--- Raw data ---
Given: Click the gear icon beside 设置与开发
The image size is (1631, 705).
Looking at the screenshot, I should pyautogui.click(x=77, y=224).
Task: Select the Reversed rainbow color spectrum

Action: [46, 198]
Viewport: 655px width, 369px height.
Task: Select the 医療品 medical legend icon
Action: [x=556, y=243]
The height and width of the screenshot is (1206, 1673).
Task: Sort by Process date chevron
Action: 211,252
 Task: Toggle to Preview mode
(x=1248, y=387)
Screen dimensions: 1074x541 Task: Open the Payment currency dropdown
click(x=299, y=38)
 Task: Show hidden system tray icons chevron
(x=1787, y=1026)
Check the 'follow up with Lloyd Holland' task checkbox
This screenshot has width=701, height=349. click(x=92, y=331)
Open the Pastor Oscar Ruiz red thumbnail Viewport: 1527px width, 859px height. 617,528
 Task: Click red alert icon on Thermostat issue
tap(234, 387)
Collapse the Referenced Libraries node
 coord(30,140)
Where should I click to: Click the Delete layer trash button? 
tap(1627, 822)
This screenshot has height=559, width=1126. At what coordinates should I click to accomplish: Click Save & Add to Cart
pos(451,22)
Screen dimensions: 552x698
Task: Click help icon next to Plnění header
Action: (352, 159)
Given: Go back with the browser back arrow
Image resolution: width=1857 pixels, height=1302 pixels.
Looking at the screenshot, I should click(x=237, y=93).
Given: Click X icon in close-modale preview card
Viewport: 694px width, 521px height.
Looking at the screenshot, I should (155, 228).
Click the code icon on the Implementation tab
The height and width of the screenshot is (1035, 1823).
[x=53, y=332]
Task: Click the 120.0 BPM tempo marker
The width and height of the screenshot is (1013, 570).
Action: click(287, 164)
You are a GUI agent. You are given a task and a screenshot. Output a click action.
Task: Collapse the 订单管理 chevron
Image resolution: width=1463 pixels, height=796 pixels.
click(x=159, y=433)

--- Task to complete ---
Every entry should be output exactly as written, please.

--- Answer box ---
Given: Click the gear icon beside 设置与开发
The image size is (1631, 705).
Looking at the screenshot, I should pyautogui.click(x=77, y=224).
Task: Select the Reversed rainbow color spectrum

Action: [46, 198]
Viewport: 655px width, 369px height.
Task: Select the 医療品 medical legend icon
Action: [x=556, y=243]
The height and width of the screenshot is (1206, 1673).
Task: Sort by Process date chevron
Action: 211,252
 Task: Toggle to Preview mode
(x=1248, y=387)
Screen dimensions: 1074x541 Task: Open the Payment currency dropdown
click(x=299, y=38)
 Task: Show hidden system tray icons chevron
(x=1787, y=1026)
Check the 'follow up with Lloyd Holland' task checkbox
This screenshot has width=701, height=349. click(x=92, y=331)
Open the Pastor Oscar Ruiz red thumbnail Viewport: 1527px width, 859px height. 617,528
 Task: Click red alert icon on Thermostat issue
tap(234, 387)
Collapse the Referenced Libraries node
 coord(30,140)
Where should I click to: Click the Delete layer trash button? 
tap(1627, 822)
This screenshot has height=559, width=1126. At what coordinates should I click to accomplish: Click Save & Add to Cart
pos(451,22)
Screen dimensions: 552x698
Task: Click help icon next to Plnění header
Action: (352, 159)
Given: Go back with the browser back arrow
Image resolution: width=1857 pixels, height=1302 pixels.
Looking at the screenshot, I should click(x=237, y=93).
Given: Click X icon in close-modale preview card
Viewport: 694px width, 521px height.
Looking at the screenshot, I should (155, 228).
Click the code icon on the Implementation tab
The height and width of the screenshot is (1035, 1823).
[x=53, y=332]
Task: Click the 120.0 BPM tempo marker
The width and height of the screenshot is (1013, 570).
Action: click(287, 164)
You are a GUI agent. You are given a task and a screenshot. Output a click action.
Task: Collapse the 订单管理 chevron
Image resolution: width=1463 pixels, height=796 pixels.
click(x=159, y=433)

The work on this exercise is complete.